■ The task:
Return each of the entries below word for word, changing nothing.

= = = =

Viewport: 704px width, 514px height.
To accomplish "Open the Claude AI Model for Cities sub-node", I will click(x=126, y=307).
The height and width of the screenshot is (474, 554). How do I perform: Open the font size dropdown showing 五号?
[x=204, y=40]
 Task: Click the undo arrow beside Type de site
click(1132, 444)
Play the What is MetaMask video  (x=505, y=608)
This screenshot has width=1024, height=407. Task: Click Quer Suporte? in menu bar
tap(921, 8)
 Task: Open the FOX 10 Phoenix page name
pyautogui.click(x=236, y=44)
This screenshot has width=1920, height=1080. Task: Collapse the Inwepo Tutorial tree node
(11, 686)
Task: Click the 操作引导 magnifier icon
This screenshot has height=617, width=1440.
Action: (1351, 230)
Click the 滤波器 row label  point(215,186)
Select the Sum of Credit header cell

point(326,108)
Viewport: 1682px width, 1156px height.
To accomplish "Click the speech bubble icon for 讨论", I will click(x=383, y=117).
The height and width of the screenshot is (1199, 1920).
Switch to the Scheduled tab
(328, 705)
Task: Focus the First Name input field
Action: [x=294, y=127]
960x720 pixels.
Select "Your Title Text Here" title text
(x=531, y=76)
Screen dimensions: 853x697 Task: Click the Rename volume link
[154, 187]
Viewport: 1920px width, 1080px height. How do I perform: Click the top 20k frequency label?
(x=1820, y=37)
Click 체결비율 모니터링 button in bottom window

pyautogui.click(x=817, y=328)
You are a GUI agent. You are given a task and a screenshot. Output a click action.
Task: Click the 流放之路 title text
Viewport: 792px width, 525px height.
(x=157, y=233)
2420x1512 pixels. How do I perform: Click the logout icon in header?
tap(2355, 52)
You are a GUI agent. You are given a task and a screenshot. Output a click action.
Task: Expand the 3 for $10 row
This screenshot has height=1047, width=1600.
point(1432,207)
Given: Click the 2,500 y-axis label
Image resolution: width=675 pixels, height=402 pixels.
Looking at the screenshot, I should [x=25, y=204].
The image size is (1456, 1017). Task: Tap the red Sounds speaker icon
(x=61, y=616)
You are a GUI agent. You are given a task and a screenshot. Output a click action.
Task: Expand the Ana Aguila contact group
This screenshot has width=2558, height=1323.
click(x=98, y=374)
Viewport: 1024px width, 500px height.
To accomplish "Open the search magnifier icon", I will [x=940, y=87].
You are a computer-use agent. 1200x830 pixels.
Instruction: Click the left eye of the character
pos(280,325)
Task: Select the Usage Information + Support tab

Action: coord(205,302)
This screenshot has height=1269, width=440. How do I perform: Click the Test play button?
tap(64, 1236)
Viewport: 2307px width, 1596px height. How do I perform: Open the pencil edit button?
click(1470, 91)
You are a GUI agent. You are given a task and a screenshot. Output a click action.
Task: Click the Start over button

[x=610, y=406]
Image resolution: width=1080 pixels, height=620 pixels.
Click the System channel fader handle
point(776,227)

= = = =

■ Result of the task:
Viewport: 704px width, 514px height.
To accomplish "Open the Claude AI Model for Cities sub-node", I will click(x=126, y=307).
The height and width of the screenshot is (474, 554). How do I perform: Open the font size dropdown showing 五号?
[x=204, y=40]
 Task: Click the undo arrow beside Type de site
click(1132, 444)
Play the What is MetaMask video  (x=505, y=608)
This screenshot has width=1024, height=407. Task: Click Quer Suporte? in menu bar
tap(921, 8)
 Task: Open the FOX 10 Phoenix page name
pyautogui.click(x=236, y=44)
This screenshot has width=1920, height=1080. Task: Collapse the Inwepo Tutorial tree node
(11, 686)
Task: Click the 操作引导 magnifier icon
This screenshot has height=617, width=1440.
Action: (1351, 230)
Click the 滤波器 row label  point(215,186)
Select the Sum of Credit header cell

point(326,108)
Viewport: 1682px width, 1156px height.
To accomplish "Click the speech bubble icon for 讨论", I will click(x=383, y=117).
The height and width of the screenshot is (1199, 1920).
Switch to the Scheduled tab
(328, 705)
Task: Focus the First Name input field
Action: [x=294, y=127]
960x720 pixels.
Select "Your Title Text Here" title text
(x=531, y=76)
Screen dimensions: 853x697 Task: Click the Rename volume link
[154, 187]
Viewport: 1920px width, 1080px height. How do I perform: Click the top 20k frequency label?
(x=1820, y=37)
Click 체결비율 모니터링 button in bottom window

pyautogui.click(x=817, y=328)
You are a GUI agent. You are given a task and a screenshot. Output a click action.
Task: Click the 流放之路 title text
Viewport: 792px width, 525px height.
(x=157, y=233)
2420x1512 pixels. How do I perform: Click the logout icon in header?
tap(2355, 52)
You are a GUI agent. You are given a task and a screenshot. Output a click action.
Task: Expand the 3 for $10 row
This screenshot has height=1047, width=1600.
point(1432,207)
Given: Click the 2,500 y-axis label
Image resolution: width=675 pixels, height=402 pixels.
Looking at the screenshot, I should [x=25, y=204].
The image size is (1456, 1017). Task: Tap the red Sounds speaker icon
(x=61, y=616)
You are a GUI agent. You are given a task and a screenshot. Output a click action.
Task: Expand the Ana Aguila contact group
This screenshot has width=2558, height=1323.
click(x=98, y=374)
Viewport: 1024px width, 500px height.
To accomplish "Open the search magnifier icon", I will [x=940, y=87].
You are a computer-use agent. 1200x830 pixels.
Instruction: Click the left eye of the character
pos(280,325)
Task: Select the Usage Information + Support tab

Action: coord(205,302)
This screenshot has height=1269, width=440. How do I perform: Click the Test play button?
tap(64, 1236)
Viewport: 2307px width, 1596px height. How do I perform: Open the pencil edit button?
click(1470, 91)
You are a GUI agent. You are given a task and a screenshot. Output a click action.
Task: Click the Start over button

[x=610, y=406]
Image resolution: width=1080 pixels, height=620 pixels.
Click the System channel fader handle
point(776,227)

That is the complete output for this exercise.